• _Data extract_:
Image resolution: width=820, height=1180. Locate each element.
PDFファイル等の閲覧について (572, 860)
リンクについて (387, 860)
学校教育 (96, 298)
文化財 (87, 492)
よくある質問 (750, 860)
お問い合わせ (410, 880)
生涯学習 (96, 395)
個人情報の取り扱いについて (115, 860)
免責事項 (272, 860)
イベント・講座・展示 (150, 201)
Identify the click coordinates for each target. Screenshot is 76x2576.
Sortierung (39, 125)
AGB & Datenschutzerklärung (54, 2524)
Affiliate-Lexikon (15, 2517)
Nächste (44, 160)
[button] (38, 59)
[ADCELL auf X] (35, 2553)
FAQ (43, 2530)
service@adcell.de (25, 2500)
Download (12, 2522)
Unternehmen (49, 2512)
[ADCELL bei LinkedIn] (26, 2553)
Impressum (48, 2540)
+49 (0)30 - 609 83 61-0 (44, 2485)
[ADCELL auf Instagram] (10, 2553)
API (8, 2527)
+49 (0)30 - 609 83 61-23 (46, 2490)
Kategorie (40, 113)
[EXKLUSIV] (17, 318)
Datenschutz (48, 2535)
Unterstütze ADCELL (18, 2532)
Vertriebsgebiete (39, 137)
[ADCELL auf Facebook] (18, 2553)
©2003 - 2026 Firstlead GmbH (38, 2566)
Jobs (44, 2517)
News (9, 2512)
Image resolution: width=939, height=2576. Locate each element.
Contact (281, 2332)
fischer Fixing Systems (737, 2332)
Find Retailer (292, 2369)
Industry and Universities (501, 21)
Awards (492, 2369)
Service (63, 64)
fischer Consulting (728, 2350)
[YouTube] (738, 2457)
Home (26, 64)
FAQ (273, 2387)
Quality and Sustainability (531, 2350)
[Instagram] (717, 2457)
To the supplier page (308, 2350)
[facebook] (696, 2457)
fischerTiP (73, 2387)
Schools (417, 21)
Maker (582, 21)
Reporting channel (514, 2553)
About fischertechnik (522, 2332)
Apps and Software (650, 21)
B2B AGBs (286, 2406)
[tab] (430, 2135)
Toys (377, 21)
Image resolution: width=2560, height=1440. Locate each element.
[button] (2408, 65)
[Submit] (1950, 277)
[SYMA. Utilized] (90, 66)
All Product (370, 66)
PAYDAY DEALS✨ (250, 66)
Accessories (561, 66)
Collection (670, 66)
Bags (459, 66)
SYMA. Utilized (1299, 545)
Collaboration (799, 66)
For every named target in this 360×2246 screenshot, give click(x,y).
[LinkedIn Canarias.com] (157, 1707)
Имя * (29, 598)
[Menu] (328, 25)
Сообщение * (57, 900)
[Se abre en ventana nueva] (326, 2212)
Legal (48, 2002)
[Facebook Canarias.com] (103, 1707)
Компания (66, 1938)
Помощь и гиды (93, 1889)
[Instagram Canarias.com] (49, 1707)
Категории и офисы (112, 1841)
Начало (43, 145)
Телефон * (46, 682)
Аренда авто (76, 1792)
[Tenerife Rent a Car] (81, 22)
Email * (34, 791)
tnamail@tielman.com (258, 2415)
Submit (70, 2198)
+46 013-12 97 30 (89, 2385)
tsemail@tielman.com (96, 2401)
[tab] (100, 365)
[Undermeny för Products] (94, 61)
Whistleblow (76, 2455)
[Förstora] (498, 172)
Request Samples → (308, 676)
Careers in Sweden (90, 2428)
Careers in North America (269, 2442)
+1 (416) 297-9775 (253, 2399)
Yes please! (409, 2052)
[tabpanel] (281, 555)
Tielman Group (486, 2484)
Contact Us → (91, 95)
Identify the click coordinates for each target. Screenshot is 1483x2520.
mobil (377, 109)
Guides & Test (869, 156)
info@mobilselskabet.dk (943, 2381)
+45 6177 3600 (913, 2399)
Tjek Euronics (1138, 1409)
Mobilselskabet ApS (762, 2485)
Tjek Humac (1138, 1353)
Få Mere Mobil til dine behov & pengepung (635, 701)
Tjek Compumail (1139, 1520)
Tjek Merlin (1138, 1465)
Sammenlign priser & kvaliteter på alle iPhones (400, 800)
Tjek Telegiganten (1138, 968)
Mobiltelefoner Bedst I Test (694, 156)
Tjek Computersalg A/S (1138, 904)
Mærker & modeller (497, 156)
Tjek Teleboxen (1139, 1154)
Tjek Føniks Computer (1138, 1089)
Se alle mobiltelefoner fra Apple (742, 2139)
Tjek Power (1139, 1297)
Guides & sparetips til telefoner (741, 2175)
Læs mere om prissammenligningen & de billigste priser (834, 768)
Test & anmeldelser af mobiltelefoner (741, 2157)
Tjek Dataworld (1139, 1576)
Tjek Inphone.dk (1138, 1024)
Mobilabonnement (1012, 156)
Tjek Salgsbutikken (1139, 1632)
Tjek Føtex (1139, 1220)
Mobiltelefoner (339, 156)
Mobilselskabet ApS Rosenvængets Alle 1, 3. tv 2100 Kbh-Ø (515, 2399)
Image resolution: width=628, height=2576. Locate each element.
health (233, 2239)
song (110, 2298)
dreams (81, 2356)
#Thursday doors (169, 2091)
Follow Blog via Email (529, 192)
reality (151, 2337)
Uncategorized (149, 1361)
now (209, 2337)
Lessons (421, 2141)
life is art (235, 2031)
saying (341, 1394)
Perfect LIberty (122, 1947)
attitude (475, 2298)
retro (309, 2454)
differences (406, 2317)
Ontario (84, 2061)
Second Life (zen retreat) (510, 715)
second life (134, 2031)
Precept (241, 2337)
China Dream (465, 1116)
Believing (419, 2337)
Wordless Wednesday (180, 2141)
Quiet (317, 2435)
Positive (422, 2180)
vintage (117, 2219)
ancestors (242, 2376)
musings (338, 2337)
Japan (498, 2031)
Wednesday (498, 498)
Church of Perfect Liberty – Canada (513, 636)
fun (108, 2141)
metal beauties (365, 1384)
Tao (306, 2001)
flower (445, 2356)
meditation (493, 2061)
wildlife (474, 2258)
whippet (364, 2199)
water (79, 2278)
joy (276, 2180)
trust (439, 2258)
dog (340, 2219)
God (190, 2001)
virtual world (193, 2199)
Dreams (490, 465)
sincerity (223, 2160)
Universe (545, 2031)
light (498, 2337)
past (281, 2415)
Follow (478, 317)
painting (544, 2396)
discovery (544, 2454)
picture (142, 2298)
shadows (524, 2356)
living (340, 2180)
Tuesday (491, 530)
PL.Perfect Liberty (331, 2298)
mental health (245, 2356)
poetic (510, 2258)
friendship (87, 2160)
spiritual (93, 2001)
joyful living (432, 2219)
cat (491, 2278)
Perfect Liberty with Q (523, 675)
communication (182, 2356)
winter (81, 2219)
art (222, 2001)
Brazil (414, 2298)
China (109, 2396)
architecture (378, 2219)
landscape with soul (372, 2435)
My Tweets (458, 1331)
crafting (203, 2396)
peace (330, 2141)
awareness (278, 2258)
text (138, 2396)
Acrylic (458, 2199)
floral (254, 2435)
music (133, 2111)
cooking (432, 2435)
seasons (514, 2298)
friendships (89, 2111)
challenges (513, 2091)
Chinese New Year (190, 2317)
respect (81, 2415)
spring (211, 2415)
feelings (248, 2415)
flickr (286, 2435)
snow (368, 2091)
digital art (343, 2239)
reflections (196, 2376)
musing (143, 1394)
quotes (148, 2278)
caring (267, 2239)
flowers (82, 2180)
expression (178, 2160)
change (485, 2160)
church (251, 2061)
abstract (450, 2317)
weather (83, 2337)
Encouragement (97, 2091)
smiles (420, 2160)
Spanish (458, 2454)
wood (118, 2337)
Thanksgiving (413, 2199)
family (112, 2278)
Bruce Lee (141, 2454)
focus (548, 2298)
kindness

• _What to produce_:
What's required is that all of the material be returned exactly.

• _Solved exercise_:
Image resolution: width=820, height=1180. Locate each element.
PDFファイル等の閲覧について (572, 860)
リンクについて (387, 860)
学校教育 (96, 298)
文化財 (87, 492)
よくある質問 (750, 860)
お問い合わせ (410, 880)
生涯学習 (96, 395)
個人情報の取り扱いについて (115, 860)
免責事項 (272, 860)
イベント・講座・展示 (150, 201)
Identify the click coordinates for each target. Screenshot is 76x2576.
Sortierung (39, 125)
AGB & Datenschutzerklärung (54, 2524)
Affiliate-Lexikon (15, 2517)
Nächste (44, 160)
[button] (38, 59)
[ADCELL auf X] (35, 2553)
FAQ (43, 2530)
service@adcell.de (25, 2500)
Download (12, 2522)
Unternehmen (49, 2512)
[ADCELL bei LinkedIn] (26, 2553)
Impressum (48, 2540)
+49 (0)30 - 609 83 61-0 (44, 2485)
[ADCELL auf Instagram] (10, 2553)
API (8, 2527)
+49 (0)30 - 609 83 61-23 (46, 2490)
Kategorie (40, 113)
[EXKLUSIV] (17, 318)
Datenschutz (48, 2535)
Unterstütze ADCELL (18, 2532)
Vertriebsgebiete (39, 137)
[ADCELL auf Facebook] (18, 2553)
©2003 - 2026 Firstlead GmbH (38, 2566)
Jobs (44, 2517)
News (9, 2512)
Image resolution: width=939, height=2576. Locate each element.
Contact (281, 2332)
fischer Fixing Systems (737, 2332)
Find Retailer (292, 2369)
Industry and Universities (501, 21)
Awards (492, 2369)
Service (63, 64)
fischer Consulting (728, 2350)
[YouTube] (738, 2457)
Home (26, 64)
FAQ (273, 2387)
Quality and Sustainability (531, 2350)
[Instagram] (717, 2457)
To the supplier page (308, 2350)
[facebook] (696, 2457)
fischerTiP (73, 2387)
Schools (417, 21)
Maker (582, 21)
Reporting channel (514, 2553)
About fischertechnik (522, 2332)
Apps and Software (650, 21)
B2B AGBs (286, 2406)
[tab] (430, 2135)
Toys (377, 21)
Image resolution: width=2560, height=1440. Locate each element.
[button] (2408, 65)
[Submit] (1950, 277)
[SYMA. Utilized] (90, 66)
All Product (370, 66)
PAYDAY DEALS✨ (250, 66)
Accessories (561, 66)
Collection (670, 66)
Bags (459, 66)
SYMA. Utilized (1299, 545)
Collaboration (799, 66)
For every named target in this 360×2246 screenshot, give click(x,y).
[LinkedIn Canarias.com] (157, 1707)
Имя * (29, 598)
[Menu] (328, 25)
Сообщение * (57, 900)
[Se abre en ventana nueva] (326, 2212)
Legal (48, 2002)
[Facebook Canarias.com] (103, 1707)
Компания (66, 1938)
Помощь и гиды (93, 1889)
[Instagram Canarias.com] (49, 1707)
Категории и офисы (112, 1841)
Начало (43, 145)
Телефон * (46, 682)
Аренда авто (76, 1792)
[Tenerife Rent a Car] (81, 22)
Email * (34, 791)
tnamail@tielman.com (258, 2415)
Submit (70, 2198)
+46 013-12 97 30 (89, 2385)
tsemail@tielman.com (96, 2401)
[tab] (100, 365)
[Undermeny för Products] (94, 61)
Whistleblow (76, 2455)
[Förstora] (498, 172)
Request Samples → (308, 676)
Careers in Sweden (90, 2428)
Careers in North America (269, 2442)
+1 (416) 297-9775 (253, 2399)
Yes please! (409, 2052)
[tabpanel] (281, 555)
Tielman Group (486, 2484)
Contact Us → (91, 95)
Identify the click coordinates for each target. Screenshot is 1483x2520.
mobil (377, 109)
Guides & Test (869, 156)
info@mobilselskabet.dk (943, 2381)
+45 6177 3600 (913, 2399)
Tjek Euronics (1138, 1409)
Mobilselskabet ApS (762, 2485)
Tjek Humac (1138, 1353)
Få Mere Mobil til dine behov & pengepung (635, 701)
Tjek Compumail (1139, 1520)
Tjek Merlin (1138, 1465)
Sammenlign priser & kvaliteter på alle iPhones (400, 800)
Tjek Telegiganten (1138, 968)
Mobiltelefoner Bedst I Test (694, 156)
Tjek Computersalg A/S (1138, 904)
Mærker & modeller (497, 156)
Tjek Teleboxen (1139, 1154)
Tjek Føniks Computer (1138, 1089)
Se alle mobiltelefoner fra Apple (742, 2139)
Tjek Power (1139, 1297)
Guides & sparetips til telefoner (741, 2175)
Læs mere om prissammenligningen & de billigste priser (834, 768)
Test & anmeldelser af mobiltelefoner (741, 2157)
Tjek Dataworld (1139, 1576)
Tjek Inphone.dk (1138, 1024)
Mobilabonnement (1012, 156)
Tjek Salgsbutikken (1139, 1632)
Tjek Føtex (1139, 1220)
Mobiltelefoner (339, 156)
Mobilselskabet ApS Rosenvængets Alle 1, 3. tv 2100 Kbh-Ø (515, 2399)
Image resolution: width=628, height=2576. Locate each element.
health (233, 2239)
song (110, 2298)
dreams (81, 2356)
#Thursday doors (169, 2091)
Follow Blog via Email (529, 192)
reality (151, 2337)
Uncategorized (149, 1361)
now (209, 2337)
Lessons (421, 2141)
life is art (235, 2031)
saying (341, 1394)
Perfect LIberty (122, 1947)
attitude (475, 2298)
retro (309, 2454)
differences (406, 2317)
Ontario (84, 2061)
Second Life (zen retreat) (510, 715)
second life (134, 2031)
Precept (241, 2337)
China Dream (465, 1116)
Believing (419, 2337)
Wordless Wednesday (180, 2141)
Quiet (317, 2435)
Positive (422, 2180)
vintage (117, 2219)
ancestors (242, 2376)
musings (338, 2337)
Japan (498, 2031)
Wednesday (498, 498)
Church of Perfect Liberty – Canada (513, 636)
fun (108, 2141)
metal beauties (365, 1384)
Tao (306, 2001)
flower (445, 2356)
meditation (493, 2061)
wildlife (474, 2258)
whippet (364, 2199)
water (79, 2278)
joy (276, 2180)
trust (439, 2258)
dog (340, 2219)
God (190, 2001)
virtual world (193, 2199)
Dreams (490, 465)
sincerity (223, 2160)
Universe (545, 2031)
light (498, 2337)
past (281, 2415)
Follow (478, 317)
painting (544, 2396)
discovery (544, 2454)
picture (142, 2298)
shadows (524, 2356)
living (340, 2180)
Tuesday (491, 530)
PL.Perfect Liberty (331, 2298)
mental health (245, 2356)
poetic (510, 2258)
friendship (87, 2160)
spiritual (93, 2001)
joyful living (432, 2219)
cat (491, 2278)
Perfect Liberty with Q (523, 675)
communication (182, 2356)
winter (81, 2219)
art (222, 2001)
Brazil (414, 2298)
China (109, 2396)
architecture (378, 2219)
landscape with soul (372, 2435)
My Tweets (458, 1331)
crafting (203, 2396)
peace (330, 2141)
awareness (278, 2258)
text (138, 2396)
Acrylic (458, 2199)
floral (254, 2435)
music (133, 2111)
cooking (432, 2435)
seasons (514, 2298)
friendships (89, 2111)
challenges (513, 2091)
Chinese New Year (190, 2317)
respect (81, 2415)
spring (211, 2415)
feelings (248, 2415)
flickr (286, 2435)
snow (368, 2091)
digital art (343, 2239)
reflections (196, 2376)
musing (143, 1394)
quotes (148, 2278)
caring (267, 2239)
flowers (82, 2180)
expression (178, 2160)
change (485, 2160)
church (251, 2061)
abstract (450, 2317)
weather (83, 2337)
Encouragement (97, 2091)
smiles (420, 2160)
Spanish (458, 2454)
wood (118, 2337)
Thanksgiving (413, 2199)
family (112, 2278)
Bruce Lee (141, 2454)
focus (548, 2298)
kindness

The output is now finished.